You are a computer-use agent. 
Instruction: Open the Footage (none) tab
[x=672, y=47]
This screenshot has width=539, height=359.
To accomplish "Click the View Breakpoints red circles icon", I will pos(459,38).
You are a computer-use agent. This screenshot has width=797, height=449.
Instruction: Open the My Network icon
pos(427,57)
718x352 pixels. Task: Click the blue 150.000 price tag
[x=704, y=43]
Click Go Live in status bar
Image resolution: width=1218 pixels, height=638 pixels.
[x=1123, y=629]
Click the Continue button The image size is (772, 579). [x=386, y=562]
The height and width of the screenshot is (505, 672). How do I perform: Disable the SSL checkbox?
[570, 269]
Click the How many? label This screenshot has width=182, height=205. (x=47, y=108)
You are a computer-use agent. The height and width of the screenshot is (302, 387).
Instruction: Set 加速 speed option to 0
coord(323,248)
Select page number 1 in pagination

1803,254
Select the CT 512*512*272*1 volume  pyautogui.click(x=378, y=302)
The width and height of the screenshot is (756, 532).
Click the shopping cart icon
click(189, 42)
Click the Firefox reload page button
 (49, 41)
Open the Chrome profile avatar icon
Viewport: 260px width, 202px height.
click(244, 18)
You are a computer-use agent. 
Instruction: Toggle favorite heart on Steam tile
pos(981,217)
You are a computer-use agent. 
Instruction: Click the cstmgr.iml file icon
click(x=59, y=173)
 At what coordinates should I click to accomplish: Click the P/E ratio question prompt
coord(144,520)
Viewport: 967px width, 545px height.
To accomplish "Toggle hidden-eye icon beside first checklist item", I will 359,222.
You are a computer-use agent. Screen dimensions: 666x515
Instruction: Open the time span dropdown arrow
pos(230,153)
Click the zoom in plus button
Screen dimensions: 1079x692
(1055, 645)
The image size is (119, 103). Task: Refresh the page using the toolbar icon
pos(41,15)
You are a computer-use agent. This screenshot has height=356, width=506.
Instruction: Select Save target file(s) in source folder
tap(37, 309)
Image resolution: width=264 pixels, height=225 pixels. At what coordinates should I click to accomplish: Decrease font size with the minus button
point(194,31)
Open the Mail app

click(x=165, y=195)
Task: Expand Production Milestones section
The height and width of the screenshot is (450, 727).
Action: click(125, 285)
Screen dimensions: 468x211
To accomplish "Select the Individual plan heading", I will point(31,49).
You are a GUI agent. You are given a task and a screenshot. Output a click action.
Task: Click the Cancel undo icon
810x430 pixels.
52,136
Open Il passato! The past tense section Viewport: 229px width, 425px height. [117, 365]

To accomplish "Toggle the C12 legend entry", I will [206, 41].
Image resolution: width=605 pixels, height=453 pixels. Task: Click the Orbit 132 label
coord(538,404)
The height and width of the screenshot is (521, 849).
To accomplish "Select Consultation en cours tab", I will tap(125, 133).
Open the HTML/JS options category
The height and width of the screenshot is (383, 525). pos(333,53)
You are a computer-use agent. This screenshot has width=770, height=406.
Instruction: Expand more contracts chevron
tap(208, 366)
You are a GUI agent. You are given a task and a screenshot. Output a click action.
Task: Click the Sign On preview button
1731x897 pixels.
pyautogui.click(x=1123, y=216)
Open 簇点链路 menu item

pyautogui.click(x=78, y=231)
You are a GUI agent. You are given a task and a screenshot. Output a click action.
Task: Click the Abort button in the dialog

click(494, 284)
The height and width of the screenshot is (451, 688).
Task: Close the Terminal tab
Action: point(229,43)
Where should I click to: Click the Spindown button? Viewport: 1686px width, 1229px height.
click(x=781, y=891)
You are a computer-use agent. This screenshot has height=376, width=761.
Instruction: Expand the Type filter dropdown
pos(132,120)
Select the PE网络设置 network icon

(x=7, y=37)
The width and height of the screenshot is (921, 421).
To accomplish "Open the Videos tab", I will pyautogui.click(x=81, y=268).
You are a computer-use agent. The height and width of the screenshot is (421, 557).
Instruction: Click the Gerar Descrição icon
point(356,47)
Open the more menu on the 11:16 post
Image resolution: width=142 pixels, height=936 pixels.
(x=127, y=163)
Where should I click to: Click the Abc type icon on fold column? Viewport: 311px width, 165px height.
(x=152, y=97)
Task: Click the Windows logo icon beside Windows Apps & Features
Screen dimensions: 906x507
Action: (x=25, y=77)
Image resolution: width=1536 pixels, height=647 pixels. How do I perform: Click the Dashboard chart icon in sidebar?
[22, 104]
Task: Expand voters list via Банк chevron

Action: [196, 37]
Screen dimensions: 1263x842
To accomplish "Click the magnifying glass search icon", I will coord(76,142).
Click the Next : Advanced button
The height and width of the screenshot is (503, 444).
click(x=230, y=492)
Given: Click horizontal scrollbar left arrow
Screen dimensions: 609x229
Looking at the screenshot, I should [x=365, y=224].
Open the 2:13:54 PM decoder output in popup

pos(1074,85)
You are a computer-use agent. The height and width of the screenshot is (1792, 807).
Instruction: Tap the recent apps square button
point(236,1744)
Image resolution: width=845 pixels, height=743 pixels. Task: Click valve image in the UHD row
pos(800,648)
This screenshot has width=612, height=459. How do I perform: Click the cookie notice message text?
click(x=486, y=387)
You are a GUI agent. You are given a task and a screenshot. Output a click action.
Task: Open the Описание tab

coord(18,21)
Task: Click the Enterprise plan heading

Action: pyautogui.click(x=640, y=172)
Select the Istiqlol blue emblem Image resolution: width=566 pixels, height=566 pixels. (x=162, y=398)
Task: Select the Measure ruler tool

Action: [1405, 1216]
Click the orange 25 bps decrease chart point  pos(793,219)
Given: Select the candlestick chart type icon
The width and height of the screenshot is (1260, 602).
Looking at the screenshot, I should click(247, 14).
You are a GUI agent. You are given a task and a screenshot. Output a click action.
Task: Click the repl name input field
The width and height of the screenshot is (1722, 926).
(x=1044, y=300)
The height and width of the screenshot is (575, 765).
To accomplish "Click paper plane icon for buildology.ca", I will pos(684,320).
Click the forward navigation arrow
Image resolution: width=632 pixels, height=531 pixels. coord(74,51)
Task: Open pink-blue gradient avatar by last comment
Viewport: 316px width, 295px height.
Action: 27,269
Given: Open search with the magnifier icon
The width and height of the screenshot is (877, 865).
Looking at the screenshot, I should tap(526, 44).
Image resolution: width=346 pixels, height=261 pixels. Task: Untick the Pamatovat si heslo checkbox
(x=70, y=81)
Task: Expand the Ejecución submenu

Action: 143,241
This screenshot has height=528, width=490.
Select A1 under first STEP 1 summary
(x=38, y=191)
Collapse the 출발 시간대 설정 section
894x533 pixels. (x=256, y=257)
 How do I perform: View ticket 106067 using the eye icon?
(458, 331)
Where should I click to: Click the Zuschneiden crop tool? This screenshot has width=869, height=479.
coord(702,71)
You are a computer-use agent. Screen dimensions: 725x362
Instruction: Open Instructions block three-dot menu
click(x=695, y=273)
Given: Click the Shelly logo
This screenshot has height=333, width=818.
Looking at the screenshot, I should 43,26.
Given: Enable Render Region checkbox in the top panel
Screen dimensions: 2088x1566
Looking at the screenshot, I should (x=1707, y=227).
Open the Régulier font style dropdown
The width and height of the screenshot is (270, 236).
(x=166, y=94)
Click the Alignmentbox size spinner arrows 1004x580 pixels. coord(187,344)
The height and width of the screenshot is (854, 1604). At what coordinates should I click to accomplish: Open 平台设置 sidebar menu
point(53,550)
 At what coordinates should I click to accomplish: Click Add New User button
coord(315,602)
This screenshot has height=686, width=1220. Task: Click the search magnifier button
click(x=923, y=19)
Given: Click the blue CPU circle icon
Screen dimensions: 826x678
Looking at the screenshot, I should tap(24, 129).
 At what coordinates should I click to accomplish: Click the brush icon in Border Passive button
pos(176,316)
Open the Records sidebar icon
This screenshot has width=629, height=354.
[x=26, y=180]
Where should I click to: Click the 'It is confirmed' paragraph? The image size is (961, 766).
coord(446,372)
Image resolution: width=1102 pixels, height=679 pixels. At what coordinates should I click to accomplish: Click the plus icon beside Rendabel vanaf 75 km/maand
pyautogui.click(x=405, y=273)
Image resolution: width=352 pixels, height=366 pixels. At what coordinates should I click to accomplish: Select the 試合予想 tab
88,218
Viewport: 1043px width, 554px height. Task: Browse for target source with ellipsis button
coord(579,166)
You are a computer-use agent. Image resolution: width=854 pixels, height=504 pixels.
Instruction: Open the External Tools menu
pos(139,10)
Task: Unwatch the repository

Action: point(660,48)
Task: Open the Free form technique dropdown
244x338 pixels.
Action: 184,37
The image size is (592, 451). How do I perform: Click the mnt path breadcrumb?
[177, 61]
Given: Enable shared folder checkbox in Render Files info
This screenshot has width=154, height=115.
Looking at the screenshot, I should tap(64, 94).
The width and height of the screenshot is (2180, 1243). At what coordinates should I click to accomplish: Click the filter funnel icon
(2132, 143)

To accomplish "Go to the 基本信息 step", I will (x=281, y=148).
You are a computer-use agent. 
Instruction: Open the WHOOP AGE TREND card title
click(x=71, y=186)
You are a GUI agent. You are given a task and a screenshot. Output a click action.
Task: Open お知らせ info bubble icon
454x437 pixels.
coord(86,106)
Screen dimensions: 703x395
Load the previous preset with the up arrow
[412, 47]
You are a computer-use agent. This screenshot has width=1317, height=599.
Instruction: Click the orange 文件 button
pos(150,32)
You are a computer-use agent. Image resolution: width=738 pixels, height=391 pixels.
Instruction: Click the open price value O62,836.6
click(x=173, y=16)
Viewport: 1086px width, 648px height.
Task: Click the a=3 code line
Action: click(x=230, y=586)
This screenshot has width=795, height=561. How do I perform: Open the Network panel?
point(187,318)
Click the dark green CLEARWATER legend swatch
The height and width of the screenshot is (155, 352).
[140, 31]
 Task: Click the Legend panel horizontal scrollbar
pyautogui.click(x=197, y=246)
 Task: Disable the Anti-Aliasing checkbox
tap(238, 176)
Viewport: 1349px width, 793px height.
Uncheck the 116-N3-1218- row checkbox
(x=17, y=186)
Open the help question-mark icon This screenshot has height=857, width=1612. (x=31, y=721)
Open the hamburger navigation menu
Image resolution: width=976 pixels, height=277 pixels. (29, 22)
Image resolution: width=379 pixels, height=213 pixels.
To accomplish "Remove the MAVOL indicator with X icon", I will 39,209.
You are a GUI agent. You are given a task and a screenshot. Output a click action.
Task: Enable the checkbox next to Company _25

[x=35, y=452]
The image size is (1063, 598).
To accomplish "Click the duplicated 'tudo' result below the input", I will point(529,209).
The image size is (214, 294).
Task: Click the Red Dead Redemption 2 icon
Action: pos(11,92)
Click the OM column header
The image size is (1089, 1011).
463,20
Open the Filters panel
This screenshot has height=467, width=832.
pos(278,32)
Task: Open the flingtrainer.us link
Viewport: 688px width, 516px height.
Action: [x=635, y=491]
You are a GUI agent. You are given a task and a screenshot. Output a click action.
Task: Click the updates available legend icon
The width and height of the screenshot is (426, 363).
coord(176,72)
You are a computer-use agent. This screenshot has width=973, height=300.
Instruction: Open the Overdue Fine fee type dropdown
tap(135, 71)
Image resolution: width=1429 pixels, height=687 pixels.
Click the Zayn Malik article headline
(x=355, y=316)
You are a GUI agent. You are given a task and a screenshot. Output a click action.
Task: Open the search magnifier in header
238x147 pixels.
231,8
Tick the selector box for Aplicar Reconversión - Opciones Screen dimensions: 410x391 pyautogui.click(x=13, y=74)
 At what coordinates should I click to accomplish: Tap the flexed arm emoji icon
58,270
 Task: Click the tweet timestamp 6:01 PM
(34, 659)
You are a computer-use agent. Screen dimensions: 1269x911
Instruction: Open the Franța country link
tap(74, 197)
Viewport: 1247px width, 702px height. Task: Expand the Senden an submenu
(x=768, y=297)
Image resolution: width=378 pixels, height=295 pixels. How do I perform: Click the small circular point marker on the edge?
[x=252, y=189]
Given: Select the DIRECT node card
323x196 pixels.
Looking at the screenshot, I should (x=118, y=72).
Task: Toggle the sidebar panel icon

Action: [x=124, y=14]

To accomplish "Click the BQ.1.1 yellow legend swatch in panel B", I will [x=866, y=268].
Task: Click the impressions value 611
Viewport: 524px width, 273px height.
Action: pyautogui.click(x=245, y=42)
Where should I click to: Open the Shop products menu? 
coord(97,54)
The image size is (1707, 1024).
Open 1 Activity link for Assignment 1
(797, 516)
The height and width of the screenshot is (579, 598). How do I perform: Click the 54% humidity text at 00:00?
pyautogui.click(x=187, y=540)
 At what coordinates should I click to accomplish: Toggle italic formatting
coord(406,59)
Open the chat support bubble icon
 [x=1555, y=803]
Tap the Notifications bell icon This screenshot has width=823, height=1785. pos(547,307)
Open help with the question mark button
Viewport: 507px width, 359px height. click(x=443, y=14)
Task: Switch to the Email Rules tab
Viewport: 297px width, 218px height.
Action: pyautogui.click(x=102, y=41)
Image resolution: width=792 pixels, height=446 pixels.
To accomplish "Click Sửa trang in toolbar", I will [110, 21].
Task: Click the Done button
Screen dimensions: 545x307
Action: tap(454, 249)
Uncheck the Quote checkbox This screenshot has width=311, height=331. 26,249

---

THE TASK = Render the data from its first line through the line containing "pos(427,57)" as a Markdown table with the columns Row and Line, numbering each row and skipping blank lines.

EXERCISE SOLUTION =
| Row | Line |
|---|---|
| 1 | You are a computer-use agent.  |
| 2 | Instruction: Open the Footage (none) tab |
| 3 | [x=672, y=47] |
| 4 | This screenshot has width=539, height=359. |
| 5 | To accomplish "Click the View Breakpoints red circles icon", I will pos(459,38). |
| 6 | You are a computer-use agent. This screenshot has width=797, height=449. |
| 7 | Instruction: Open the My Network icon |
| 8 | pos(427,57) |